This is where the mess begins, because it becomes so cryptic to figure out how
to use the FactoryFactory to create your own Factory to create some other
types you need. It may be trivial to people who've been hacking with the same
languages and frameworks for years, but the principle of least surprise is
abandonded for new users attempting to use a framework for the first time.

Functional programming suffers from the same overuse of idioms which are
unwelcoming to novices, and often throws away some useful ones in favor of
ease of use. FP doesn't necessarily dismiss OOP, and it's often used in
combination with functions to write practical programs.

Functional programmers don't see OOP as a problem - it's a very practical
tool. The problem is that it's the wrong tool for many problems - particularly
if you're just computing functions[1]. That a lot of developers are proficient
with OOP and see it as a good way to develop programs is part of the cause -
they're blind to alternative methodologies and shoehorning something into an
object where it doesn't fit is seen as a being skillful.
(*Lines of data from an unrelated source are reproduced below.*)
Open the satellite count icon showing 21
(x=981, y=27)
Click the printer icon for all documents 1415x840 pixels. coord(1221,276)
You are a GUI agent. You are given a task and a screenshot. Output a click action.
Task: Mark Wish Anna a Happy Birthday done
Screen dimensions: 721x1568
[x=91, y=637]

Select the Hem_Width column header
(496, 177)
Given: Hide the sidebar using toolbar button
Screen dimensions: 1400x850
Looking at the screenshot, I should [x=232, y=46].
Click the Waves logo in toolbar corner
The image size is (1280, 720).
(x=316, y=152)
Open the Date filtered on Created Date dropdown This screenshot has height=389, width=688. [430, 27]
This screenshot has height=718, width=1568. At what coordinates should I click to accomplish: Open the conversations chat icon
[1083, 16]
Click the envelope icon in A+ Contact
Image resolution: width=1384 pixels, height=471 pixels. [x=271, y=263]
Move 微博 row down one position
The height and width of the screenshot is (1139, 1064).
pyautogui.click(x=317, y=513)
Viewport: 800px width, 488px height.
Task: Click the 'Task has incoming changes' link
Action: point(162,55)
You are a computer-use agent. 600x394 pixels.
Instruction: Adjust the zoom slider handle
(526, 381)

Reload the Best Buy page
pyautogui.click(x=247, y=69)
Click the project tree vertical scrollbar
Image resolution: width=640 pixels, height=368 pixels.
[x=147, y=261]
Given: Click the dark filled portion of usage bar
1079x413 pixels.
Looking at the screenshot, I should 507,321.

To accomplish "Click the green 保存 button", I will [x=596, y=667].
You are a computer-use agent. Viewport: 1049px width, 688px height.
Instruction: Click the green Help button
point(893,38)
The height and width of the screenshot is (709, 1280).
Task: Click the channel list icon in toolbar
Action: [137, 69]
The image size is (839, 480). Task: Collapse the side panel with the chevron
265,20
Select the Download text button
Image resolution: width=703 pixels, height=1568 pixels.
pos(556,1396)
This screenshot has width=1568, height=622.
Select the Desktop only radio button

Also, anything that
doesn't conform to the language's narrow view of "the right way" is considered
an anti-pattern.

[1]:[http://www.yegor256.com/2014/05/05/oop-alternative-to-
utilit...](http://www.yegor256.com/2014/05/05/oop-alternative-to-utility-
classes.html)

------
Nitramp
The names are extremely predictable (as shown by this Markov chain), which is
actually a Good Thing (tm). The bad thing is that things got complex enough to
warrant these names.

It's the knee jerk reflex of decoupling everything, to the point that you have
80% configuration/wiring/setup vs 20% of code that actually does something
useful.

Each extension point in the framework is represented by a couple of these
classes to handle the layer of indirection. Maybe Spring should run a study
and see which of their extension points is actually used, at all, or by more
than x % of users, and then cut down all the useless ones. I'm not too
familiar with Spring these days, but I'd expect that the vast majority of
indirections isn't actually useful for anybody.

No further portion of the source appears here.